I have pulled some ‘high dimensional data’ (I know it’s not really - but still, it’s the best I can do on a Sunday morning of recreational coding), that I now want to cluster. While there are crude methods like k-means for clustering, the standard method (and this is debatable) would be Principal Components Analysis (PCA). In PCA you reduce the dimensions by building a linear projection of your data, that maximises the variance. I’m an epidemiologist not a statistician, so take this summary as unreliable, but I think of it as building the worse model possible, that spreads your data out as much as possible pair wise.
But - is it reliable to maximise just the pairwise differences? An alternative method, t-Distributed Stochastic Neighbor Embedding (tsne), attempts to spread the data while preserving local pairwise relationships. tsne measures similarities between points, looking only at similarities with local points by centering a gaussian over a point, then looking at density of surrounding points and re-normalise - producing a probability distribution where the probability is proportional to the similarity of the points.

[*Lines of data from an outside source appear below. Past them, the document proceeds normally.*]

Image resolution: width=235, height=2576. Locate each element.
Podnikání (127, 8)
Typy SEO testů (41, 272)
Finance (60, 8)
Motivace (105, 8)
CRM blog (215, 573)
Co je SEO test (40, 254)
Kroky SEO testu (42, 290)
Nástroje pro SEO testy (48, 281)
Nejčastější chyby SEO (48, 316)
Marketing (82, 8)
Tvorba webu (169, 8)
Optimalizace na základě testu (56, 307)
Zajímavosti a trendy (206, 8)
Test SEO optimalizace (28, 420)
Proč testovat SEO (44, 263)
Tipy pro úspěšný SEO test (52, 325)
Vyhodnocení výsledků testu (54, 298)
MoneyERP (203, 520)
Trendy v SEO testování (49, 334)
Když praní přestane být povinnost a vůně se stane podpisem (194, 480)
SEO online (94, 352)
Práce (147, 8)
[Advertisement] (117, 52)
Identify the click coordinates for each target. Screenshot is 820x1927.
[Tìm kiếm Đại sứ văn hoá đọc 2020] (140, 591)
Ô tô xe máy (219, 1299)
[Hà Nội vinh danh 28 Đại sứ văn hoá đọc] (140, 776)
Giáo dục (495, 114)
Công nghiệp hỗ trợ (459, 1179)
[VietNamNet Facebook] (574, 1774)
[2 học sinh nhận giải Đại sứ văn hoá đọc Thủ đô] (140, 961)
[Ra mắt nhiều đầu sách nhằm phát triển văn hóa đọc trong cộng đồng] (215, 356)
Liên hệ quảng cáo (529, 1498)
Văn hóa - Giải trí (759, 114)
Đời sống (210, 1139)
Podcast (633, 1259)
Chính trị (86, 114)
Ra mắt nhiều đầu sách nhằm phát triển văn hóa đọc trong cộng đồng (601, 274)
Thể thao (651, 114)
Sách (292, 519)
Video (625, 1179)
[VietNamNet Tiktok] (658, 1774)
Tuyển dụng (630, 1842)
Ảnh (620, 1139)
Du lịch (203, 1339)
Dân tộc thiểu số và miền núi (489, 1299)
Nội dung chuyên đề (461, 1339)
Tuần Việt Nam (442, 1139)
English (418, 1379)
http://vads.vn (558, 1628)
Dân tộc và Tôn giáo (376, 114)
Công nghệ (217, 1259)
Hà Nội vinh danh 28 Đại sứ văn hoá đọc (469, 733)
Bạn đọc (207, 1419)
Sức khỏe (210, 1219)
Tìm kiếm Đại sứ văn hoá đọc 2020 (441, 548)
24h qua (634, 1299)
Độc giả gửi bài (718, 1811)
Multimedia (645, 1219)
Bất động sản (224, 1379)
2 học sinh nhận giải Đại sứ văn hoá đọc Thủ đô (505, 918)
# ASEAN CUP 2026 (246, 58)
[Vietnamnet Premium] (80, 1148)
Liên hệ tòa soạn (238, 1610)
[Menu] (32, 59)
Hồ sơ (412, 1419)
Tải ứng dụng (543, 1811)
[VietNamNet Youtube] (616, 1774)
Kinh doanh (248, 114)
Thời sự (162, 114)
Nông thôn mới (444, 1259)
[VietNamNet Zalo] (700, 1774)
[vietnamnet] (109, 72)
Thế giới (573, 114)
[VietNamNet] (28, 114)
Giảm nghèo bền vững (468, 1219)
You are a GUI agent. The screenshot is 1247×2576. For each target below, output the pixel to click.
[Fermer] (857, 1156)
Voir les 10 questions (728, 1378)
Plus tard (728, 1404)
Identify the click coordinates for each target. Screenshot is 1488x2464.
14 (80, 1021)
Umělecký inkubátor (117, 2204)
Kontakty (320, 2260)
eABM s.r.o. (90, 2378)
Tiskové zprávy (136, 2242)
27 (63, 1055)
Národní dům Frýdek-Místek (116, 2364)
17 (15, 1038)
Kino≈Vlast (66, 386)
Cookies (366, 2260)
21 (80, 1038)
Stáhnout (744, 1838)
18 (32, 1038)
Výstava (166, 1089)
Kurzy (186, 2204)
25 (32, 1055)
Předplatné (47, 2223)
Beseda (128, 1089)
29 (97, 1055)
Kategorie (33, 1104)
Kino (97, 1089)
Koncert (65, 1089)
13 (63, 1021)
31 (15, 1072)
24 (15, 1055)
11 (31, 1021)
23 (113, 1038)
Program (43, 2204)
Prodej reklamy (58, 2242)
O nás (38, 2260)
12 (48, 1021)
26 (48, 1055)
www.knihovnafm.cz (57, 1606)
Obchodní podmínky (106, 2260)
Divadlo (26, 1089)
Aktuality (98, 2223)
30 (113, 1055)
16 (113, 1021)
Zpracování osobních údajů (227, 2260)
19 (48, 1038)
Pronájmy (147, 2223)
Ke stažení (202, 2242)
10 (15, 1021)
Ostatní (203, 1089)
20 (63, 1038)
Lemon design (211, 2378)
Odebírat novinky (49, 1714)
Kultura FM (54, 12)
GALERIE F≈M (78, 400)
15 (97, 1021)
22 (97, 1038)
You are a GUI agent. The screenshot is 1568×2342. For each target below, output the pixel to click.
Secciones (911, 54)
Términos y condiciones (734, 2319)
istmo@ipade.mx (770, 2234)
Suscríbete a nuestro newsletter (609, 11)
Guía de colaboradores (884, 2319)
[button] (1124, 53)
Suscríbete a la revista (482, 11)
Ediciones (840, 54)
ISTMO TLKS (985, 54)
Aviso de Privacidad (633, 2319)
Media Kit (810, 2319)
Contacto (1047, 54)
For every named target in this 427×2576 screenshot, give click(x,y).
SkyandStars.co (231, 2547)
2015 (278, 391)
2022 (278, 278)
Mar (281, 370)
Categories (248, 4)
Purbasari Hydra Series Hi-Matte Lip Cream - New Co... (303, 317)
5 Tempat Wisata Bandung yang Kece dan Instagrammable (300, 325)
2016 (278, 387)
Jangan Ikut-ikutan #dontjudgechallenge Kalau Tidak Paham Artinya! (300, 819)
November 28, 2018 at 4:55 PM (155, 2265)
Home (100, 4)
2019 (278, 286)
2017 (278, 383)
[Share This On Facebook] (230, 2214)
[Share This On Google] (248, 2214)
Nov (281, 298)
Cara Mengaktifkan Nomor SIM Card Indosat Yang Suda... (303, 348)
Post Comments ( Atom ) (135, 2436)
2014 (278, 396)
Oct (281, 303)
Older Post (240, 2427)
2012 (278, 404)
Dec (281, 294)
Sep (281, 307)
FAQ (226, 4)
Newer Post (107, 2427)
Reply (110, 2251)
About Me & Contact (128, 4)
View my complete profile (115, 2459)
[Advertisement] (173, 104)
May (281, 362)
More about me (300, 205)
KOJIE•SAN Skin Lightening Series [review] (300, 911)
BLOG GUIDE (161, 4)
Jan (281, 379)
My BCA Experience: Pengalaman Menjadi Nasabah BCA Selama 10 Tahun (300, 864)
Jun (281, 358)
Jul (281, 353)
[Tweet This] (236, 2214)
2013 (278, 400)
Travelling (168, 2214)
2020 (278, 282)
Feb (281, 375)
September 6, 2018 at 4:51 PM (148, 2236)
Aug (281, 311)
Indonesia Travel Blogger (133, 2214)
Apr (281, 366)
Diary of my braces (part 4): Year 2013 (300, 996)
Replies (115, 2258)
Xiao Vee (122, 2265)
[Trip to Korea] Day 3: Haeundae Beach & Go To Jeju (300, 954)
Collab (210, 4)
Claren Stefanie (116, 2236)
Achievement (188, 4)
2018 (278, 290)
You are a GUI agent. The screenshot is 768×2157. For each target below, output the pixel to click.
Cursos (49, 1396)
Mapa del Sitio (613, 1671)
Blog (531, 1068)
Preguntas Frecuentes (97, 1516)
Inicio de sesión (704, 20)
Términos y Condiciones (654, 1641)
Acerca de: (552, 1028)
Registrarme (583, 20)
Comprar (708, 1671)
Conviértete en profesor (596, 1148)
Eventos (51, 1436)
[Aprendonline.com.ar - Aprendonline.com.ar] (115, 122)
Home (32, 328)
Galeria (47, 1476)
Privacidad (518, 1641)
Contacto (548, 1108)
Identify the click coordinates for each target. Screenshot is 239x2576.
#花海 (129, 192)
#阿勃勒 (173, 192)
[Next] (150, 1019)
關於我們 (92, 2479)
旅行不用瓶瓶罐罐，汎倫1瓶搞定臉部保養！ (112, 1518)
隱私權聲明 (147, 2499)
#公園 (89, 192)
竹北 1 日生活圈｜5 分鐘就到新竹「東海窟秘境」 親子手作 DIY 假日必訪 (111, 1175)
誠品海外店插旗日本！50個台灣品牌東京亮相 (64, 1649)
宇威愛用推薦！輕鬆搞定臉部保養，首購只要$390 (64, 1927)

Below is a tsne plot of the NZ and Rheinhessen wine data - where the tsne algorithm was blinded to the colour of the wine, and if it was from New Zealand or Rheinhessen. Interestingly, based off price, score, year bottled, alcohol percentage and sentiment the method (and this is very subjective) identified a cluster of NZ reds with Rheinhessen whites in the top left. While Rheinhessen whites and sparkling wines managed to cluster in the bottom right, without the algorithm knowing either country or type.
When I let the tsne algorithm know the country, it of course gets much better at clustering the data. Interestingly there appears to be some separation of NZ reds and whites. The next step would be to explore these clusters, but as Sunday morning has now slipped away, I might save that for another post.